Injecting abstract behavioral constraints into Learning from Demonstration techniques for faster, safer, and more reliable robot skill learning.


by Carl Mueller on May 02, 2019

Carl’s research focuses on developing new techniques for non-expert users to communicate complicated and abstract information to robotic learning systems. This research predominantly focuses on Learning from Demonstration (LfD): a set of techniques that enable human users to teach a robot how to perform a task without the need for actual programming knowledge. Traditionally, such techniques utilize teleoperation, kinesthetic learning, or imitation learning, most of which record low-level data such as end-effector position and robot configuration. These low-level state spaces have limited bandwidth to capture many of the important factors and abstract concepts relevant to successful skill learning and execution. This is in stark contrast to how human beings teach other human beings. For example, a parent might teach a child to ride a bike by demonstration, but they likely utilize some combination of language, gesturing, object signalling, and positive or negative feedback etc., to convey higher-level concepts.

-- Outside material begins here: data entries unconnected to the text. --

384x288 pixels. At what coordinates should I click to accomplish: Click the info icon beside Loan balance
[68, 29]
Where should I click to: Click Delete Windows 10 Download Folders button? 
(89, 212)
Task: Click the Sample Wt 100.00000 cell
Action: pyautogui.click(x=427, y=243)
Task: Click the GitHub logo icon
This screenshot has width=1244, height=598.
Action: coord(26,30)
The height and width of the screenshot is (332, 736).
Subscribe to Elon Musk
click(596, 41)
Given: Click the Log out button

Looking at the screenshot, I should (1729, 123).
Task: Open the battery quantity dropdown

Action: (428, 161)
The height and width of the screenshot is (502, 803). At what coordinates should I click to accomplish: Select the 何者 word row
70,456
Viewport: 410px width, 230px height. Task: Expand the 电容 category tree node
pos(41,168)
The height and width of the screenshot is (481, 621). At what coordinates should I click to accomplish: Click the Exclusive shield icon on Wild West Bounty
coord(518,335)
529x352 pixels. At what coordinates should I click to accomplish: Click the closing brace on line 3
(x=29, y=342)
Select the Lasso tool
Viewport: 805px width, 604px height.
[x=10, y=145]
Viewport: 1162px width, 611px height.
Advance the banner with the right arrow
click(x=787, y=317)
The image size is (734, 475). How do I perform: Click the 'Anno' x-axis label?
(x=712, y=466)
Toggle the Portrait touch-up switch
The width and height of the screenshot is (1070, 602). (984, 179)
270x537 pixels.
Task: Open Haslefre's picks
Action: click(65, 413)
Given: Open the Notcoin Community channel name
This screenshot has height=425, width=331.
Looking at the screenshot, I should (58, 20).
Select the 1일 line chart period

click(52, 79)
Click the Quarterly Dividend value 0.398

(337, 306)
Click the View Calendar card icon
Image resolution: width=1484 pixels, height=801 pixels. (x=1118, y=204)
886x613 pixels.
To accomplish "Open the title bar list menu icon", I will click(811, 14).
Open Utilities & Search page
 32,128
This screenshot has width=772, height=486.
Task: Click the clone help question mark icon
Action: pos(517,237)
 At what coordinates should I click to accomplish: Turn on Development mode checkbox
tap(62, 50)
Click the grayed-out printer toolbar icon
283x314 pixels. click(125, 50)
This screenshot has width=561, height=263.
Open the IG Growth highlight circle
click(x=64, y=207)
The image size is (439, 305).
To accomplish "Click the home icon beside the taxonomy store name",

Unfortunately, most robotic learning systems do not yet utilize such information and instead rely on the low-level data mentioned above. It’s as though to teach someone how to pedal a bike, we’ve opted to physically move their legs in a pedaling motion. However, advances in natural language understanding, augmented reality interfaces, task and motion planning, and machine learning all help to enrich LfD with multi-modal techniques. In his first paper, Carl introduced the idea of a ‘concept constraint’ that represents abstract restrictions on the behavior of the robot essential to successful skill learning and execution (e.g. keeping a cup upright until over the target). Encoded as boolean operators, these constraints can be communicated via natural language and evaluated given the state of the environment thereby providing more sophisticated information alongside demonstration data. The result is a more efficient robot learner capable of safer, more robust, and trustworthy task execution.